Clinical considerations aside, there’s a strong economic case – and a strong socioeconomic case as well -- to be made for integrating oral healthcare and medicine.

The medical system already assumes the burdens associated with unmet dental need. Each year, millions of patients, including many older adults, present to emergency departments, hospitals, and primary care offices for the palliation of dental pain — visits that generally conclude with a directive to visit a dentist, which many patients are unable to do. What’s more, it is estimated that 75% of baby boomers will enter long-term-care facilities with the majority of their natural teeth, and it is well understood that patients with good oral care require fewer healthcare dollar expenditures.

 

Untreated dental disease can lead to endocarditis, brain abscesses, and mediastinitis.

 

Progress?

The good news is, thought leaders in public health and medicine, as well as government officials, are working to undo decades of silo-building.

In 2021, the World Health Assembly adopted resolution WHA74.5 on oral health and requested the Director-General to develop, in consultation with member states, a draft global strategy on tackling oral diseases, including a framework for tracking progress with measurable targets to be achieved by 2030. The World Health Organization is also developing a Global Oral Health Report, intended to describe the burden, challenges and priority actions to renew global commitment to improve oral health within the noncommunicable disease and universal health coverage agendas. 

In October 2020, the U.S. Centers for Disease Control and Prevention awarded funding to the National Association of Chronic Disease Directors to develop a national framework for medical-dental integration. Almost one year later, in August 2021, CMS -- the agency that administers Medicare and Medicaid -- appointed its first-ever chief dental officer, whose role is to “guide CMS in advancing oral health” in various federal health programs, including Medicare.

In India, recommendations to strengthen geriatric oral health care in India have been proposed. These include:

  • A shift from individual treatment-based to community-based health promotion and prevention,
  • Better use of the para-dental workforce for oral health education and basic oral health care,
  • Provision of incentives to newly graduated dentists to set up dental clinics in rural areas,
  • Effective use of mobile dental clinics to serve older adults in remote areas,
  • Provision of regular oral healthcare services to homebound older adults and those in old-age homes
  • Offering post-graduate diploma and degree programs in geriatric dentistry.
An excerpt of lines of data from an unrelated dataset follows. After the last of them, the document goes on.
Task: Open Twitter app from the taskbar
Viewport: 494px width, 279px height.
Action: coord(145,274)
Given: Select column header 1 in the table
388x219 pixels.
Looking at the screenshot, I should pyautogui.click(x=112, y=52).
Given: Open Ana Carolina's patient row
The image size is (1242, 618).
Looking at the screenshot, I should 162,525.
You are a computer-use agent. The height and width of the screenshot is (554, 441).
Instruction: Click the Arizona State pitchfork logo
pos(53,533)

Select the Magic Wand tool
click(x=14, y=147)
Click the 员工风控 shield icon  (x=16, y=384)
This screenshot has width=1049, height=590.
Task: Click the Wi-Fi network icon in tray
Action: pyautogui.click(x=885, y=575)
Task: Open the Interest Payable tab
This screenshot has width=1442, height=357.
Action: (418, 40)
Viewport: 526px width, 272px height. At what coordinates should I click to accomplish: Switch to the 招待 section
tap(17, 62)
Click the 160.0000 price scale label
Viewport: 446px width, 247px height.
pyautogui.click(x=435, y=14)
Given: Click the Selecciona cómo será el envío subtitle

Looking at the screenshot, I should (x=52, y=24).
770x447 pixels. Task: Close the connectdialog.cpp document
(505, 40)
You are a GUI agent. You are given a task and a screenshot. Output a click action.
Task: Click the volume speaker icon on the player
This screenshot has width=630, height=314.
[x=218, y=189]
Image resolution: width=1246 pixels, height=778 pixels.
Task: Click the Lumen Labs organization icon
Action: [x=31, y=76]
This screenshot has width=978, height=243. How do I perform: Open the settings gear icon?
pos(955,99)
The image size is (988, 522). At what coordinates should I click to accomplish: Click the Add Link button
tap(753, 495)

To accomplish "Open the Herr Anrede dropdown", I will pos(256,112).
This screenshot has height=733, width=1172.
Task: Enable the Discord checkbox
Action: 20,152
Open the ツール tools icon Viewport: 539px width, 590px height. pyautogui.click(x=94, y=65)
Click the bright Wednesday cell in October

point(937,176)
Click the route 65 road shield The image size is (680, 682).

And Japan has redesigned its health system to cover dental care to older adults living at home or in long-term care facilities, and older patients in hospitals. Healthcare experts in that country believe the oral function of older adults is important not only for maintaining quality of life and reducing the burden of long-term care, but also for preventing aspiration pneumonia and reducing the burden of medical care.

 

Redressing Inequality

“The current urgency to address systemic racism and other structural inequities embedded in our healthcare system has allowed us to rightfully focus on oral healthcare as a basic health need for everyone,” Lisa Simon, M.D., DMD, an educator at the Harvard School of Dental Medicine and Harvard Medical School, said in a Harvard Medical School publication in October 2021.

 

“The American healthcare system continues to be tragically broken in the ways it fails to serve communities of color, low-income people, and other vulnerable identity groups. By standing alone, dentistry is even more inaccessible for those with the highest risk of having a toothache or losing teeth.

 

“A Medicare dental benefit won’t eliminate all the hurdles our patients face, including racism and geographic distance from services, nor will it mitigate the effects of various other social determinants of health, but it would be an enormous stride toward alleviating many of the physical and economic difficulties faced by and borne by millions of older adults and adults with disabilities.”